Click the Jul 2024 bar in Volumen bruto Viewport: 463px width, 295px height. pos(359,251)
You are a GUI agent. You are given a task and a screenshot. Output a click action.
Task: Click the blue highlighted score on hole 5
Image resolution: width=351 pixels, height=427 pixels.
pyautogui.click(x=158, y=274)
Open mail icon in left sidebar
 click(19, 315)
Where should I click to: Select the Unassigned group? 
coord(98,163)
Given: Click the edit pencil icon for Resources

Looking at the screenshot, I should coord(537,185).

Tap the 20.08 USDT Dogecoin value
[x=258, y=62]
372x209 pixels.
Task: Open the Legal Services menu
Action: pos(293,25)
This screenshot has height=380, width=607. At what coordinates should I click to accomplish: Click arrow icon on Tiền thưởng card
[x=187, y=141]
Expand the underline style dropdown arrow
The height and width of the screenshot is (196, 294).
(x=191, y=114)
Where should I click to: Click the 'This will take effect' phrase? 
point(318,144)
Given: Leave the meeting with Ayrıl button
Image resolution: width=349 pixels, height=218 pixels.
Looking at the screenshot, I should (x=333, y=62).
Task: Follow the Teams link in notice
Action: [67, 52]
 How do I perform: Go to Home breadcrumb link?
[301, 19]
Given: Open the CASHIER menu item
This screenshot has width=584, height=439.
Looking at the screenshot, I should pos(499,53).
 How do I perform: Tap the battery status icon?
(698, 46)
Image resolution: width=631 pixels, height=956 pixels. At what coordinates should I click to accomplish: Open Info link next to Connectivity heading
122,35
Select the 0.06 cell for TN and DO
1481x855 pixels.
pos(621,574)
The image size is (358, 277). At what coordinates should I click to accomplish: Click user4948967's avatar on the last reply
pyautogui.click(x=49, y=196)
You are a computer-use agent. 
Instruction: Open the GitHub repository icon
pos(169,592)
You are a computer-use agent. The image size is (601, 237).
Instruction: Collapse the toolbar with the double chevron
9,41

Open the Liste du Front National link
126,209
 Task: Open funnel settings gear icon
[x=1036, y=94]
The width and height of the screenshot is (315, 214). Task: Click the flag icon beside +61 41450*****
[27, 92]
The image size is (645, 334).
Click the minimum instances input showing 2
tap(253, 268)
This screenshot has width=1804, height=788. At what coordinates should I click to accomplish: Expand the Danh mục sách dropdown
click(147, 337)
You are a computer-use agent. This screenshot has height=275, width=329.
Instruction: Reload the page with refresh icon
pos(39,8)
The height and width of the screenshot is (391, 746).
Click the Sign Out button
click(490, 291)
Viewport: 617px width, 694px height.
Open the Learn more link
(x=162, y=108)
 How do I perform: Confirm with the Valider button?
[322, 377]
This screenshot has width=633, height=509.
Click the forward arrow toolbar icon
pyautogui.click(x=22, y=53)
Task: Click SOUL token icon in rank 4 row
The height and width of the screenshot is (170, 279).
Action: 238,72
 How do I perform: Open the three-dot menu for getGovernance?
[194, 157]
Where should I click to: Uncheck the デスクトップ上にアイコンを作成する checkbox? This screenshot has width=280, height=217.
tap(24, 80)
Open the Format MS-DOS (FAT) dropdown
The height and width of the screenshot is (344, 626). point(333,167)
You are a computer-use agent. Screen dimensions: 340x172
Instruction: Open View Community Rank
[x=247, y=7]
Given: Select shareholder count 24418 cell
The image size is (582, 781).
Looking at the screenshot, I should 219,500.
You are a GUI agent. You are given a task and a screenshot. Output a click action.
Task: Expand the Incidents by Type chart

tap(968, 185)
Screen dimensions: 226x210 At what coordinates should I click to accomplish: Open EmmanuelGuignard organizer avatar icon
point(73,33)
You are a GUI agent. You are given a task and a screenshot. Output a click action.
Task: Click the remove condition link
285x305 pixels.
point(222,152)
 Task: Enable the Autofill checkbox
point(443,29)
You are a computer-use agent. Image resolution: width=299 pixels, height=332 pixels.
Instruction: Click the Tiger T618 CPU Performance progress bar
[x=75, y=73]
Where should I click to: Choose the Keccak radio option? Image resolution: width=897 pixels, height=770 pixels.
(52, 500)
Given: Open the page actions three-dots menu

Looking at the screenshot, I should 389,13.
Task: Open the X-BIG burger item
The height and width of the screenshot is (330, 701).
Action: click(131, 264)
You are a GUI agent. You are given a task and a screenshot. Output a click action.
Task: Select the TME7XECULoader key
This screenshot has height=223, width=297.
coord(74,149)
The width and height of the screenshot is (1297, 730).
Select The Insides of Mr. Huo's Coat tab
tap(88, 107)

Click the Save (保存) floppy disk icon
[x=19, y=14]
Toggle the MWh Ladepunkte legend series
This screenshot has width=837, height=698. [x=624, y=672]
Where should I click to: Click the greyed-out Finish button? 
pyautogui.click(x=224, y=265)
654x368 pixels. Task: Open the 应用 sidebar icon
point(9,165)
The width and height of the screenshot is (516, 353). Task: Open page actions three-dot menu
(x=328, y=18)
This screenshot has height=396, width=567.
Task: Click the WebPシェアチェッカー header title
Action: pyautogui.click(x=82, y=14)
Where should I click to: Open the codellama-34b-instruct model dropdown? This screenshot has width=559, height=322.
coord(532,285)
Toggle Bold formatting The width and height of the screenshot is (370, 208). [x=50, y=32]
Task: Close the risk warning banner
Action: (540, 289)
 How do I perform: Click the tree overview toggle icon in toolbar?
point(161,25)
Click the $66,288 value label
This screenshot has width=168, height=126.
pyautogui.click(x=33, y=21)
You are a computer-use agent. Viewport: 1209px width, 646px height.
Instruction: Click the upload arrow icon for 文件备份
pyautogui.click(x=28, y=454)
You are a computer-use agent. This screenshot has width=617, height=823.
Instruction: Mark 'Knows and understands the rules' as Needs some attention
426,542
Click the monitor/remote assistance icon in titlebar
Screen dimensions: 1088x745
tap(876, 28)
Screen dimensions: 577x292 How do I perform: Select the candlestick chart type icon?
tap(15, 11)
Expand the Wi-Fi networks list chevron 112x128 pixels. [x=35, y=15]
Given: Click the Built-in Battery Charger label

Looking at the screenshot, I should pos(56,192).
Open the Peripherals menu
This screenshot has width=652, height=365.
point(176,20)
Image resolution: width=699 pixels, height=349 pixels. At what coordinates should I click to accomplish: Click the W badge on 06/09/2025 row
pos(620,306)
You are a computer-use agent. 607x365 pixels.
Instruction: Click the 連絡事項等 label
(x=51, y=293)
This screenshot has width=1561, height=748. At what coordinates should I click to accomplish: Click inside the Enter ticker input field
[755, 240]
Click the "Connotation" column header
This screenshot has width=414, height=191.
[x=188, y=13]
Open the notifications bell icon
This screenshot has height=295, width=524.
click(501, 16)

┄┄┄┄┄┄┄┄┄┄┄┄┄┄┄┄┄┄┄┄

_Problem statement_. Copy out all the entries exactly once more.

_Reply to the exercise_.
Click the Jul 2024 bar in Volumen bruto Viewport: 463px width, 295px height. pos(359,251)
You are a GUI agent. You are given a task and a screenshot. Output a click action.
Task: Click the blue highlighted score on hole 5
Image resolution: width=351 pixels, height=427 pixels.
pyautogui.click(x=158, y=274)
Open mail icon in left sidebar
 click(19, 315)
Where should I click to: Select the Unassigned group? 
coord(98,163)
Given: Click the edit pencil icon for Resources

Looking at the screenshot, I should coord(537,185).

Tap the 20.08 USDT Dogecoin value
[x=258, y=62]
372x209 pixels.
Task: Open the Legal Services menu
Action: pos(293,25)
This screenshot has height=380, width=607. At what coordinates should I click to accomplish: Click arrow icon on Tiền thưởng card
[x=187, y=141]
Expand the underline style dropdown arrow
The height and width of the screenshot is (196, 294).
(x=191, y=114)
Where should I click to: Click the 'This will take effect' phrase? 
point(318,144)
Given: Leave the meeting with Ayrıl button
Image resolution: width=349 pixels, height=218 pixels.
Looking at the screenshot, I should (x=333, y=62).
Task: Follow the Teams link in notice
Action: [67, 52]
 How do I perform: Go to Home breadcrumb link?
[301, 19]
Given: Open the CASHIER menu item
This screenshot has width=584, height=439.
Looking at the screenshot, I should pos(499,53).
 How do I perform: Tap the battery status icon?
(698, 46)
Image resolution: width=631 pixels, height=956 pixels. At what coordinates should I click to accomplish: Open Info link next to Connectivity heading
122,35
Select the 0.06 cell for TN and DO
1481x855 pixels.
pos(621,574)
The image size is (358, 277). At what coordinates should I click to accomplish: Click user4948967's avatar on the last reply
pyautogui.click(x=49, y=196)
You are a computer-use agent. 
Instruction: Open the GitHub repository icon
pos(169,592)
You are a computer-use agent. The image size is (601, 237).
Instruction: Collapse the toolbar with the double chevron
9,41

Open the Liste du Front National link
126,209
 Task: Open funnel settings gear icon
[x=1036, y=94]
The width and height of the screenshot is (315, 214). Task: Click the flag icon beside +61 41450*****
[27, 92]
The image size is (645, 334).
Click the minimum instances input showing 2
tap(253, 268)
This screenshot has width=1804, height=788. At what coordinates should I click to accomplish: Expand the Danh mục sách dropdown
click(147, 337)
You are a computer-use agent. This screenshot has height=275, width=329.
Instruction: Reload the page with refresh icon
pos(39,8)
The height and width of the screenshot is (391, 746).
Click the Sign Out button
click(490, 291)
Viewport: 617px width, 694px height.
Open the Learn more link
(x=162, y=108)
 How do I perform: Confirm with the Valider button?
[322, 377]
This screenshot has width=633, height=509.
Click the forward arrow toolbar icon
pyautogui.click(x=22, y=53)
Task: Click SOUL token icon in rank 4 row
The height and width of the screenshot is (170, 279).
Action: 238,72
 How do I perform: Open the three-dot menu for getGovernance?
[194, 157]
Where should I click to: Uncheck the デスクトップ上にアイコンを作成する checkbox? This screenshot has width=280, height=217.
tap(24, 80)
Open the Format MS-DOS (FAT) dropdown
The height and width of the screenshot is (344, 626). point(333,167)
You are a computer-use agent. Screen dimensions: 340x172
Instruction: Open View Community Rank
[x=247, y=7]
Given: Select shareholder count 24418 cell
The image size is (582, 781).
Looking at the screenshot, I should 219,500.
You are a GUI agent. You are given a task and a screenshot. Output a click action.
Task: Expand the Incidents by Type chart

tap(968, 185)
Screen dimensions: 226x210 At what coordinates should I click to accomplish: Open EmmanuelGuignard organizer avatar icon
point(73,33)
You are a GUI agent. You are given a task and a screenshot. Output a click action.
Task: Click the remove condition link
285x305 pixels.
point(222,152)
 Task: Enable the Autofill checkbox
point(443,29)
You are a computer-use agent. Image resolution: width=299 pixels, height=332 pixels.
Instruction: Click the Tiger T618 CPU Performance progress bar
[x=75, y=73]
Where should I click to: Choose the Keccak radio option? Image resolution: width=897 pixels, height=770 pixels.
(52, 500)
Given: Open the page actions three-dots menu

Looking at the screenshot, I should 389,13.
Task: Open the X-BIG burger item
The height and width of the screenshot is (330, 701).
Action: click(131, 264)
You are a GUI agent. You are given a task and a screenshot. Output a click action.
Task: Select the TME7XECULoader key
This screenshot has height=223, width=297.
coord(74,149)
The width and height of the screenshot is (1297, 730).
Select The Insides of Mr. Huo's Coat tab
tap(88, 107)

Click the Save (保存) floppy disk icon
[x=19, y=14]
Toggle the MWh Ladepunkte legend series
This screenshot has width=837, height=698. [x=624, y=672]
Where should I click to: Click the greyed-out Finish button? 
pyautogui.click(x=224, y=265)
654x368 pixels. Task: Open the 应用 sidebar icon
point(9,165)
The width and height of the screenshot is (516, 353). Task: Open page actions three-dot menu
(x=328, y=18)
This screenshot has height=396, width=567.
Task: Click the WebPシェアチェッカー header title
Action: pyautogui.click(x=82, y=14)
Where should I click to: Open the codellama-34b-instruct model dropdown? This screenshot has width=559, height=322.
coord(532,285)
Toggle Bold formatting The width and height of the screenshot is (370, 208). [x=50, y=32]
Task: Close the risk warning banner
Action: (540, 289)
 How do I perform: Click the tree overview toggle icon in toolbar?
point(161,25)
Click the $66,288 value label
This screenshot has width=168, height=126.
pyautogui.click(x=33, y=21)
You are a computer-use agent. Viewport: 1209px width, 646px height.
Instruction: Click the upload arrow icon for 文件备份
pyautogui.click(x=28, y=454)
You are a computer-use agent. This screenshot has width=617, height=823.
Instruction: Mark 'Knows and understands the rules' as Needs some attention
426,542
Click the monitor/remote assistance icon in titlebar
Screen dimensions: 1088x745
tap(876, 28)
Screen dimensions: 577x292 How do I perform: Select the candlestick chart type icon?
tap(15, 11)
Expand the Wi-Fi networks list chevron 112x128 pixels. [x=35, y=15]
Given: Click the Built-in Battery Charger label

Looking at the screenshot, I should pos(56,192).
Open the Peripherals menu
This screenshot has width=652, height=365.
point(176,20)
Image resolution: width=699 pixels, height=349 pixels. At what coordinates should I click to accomplish: Click the W badge on 06/09/2025 row
pos(620,306)
You are a computer-use agent. 607x365 pixels.
Instruction: Click the 連絡事項等 label
(x=51, y=293)
This screenshot has width=1561, height=748. At what coordinates should I click to accomplish: Click inside the Enter ticker input field
[755, 240]
Click the "Connotation" column header
This screenshot has width=414, height=191.
[x=188, y=13]
Open the notifications bell icon
This screenshot has height=295, width=524.
click(501, 16)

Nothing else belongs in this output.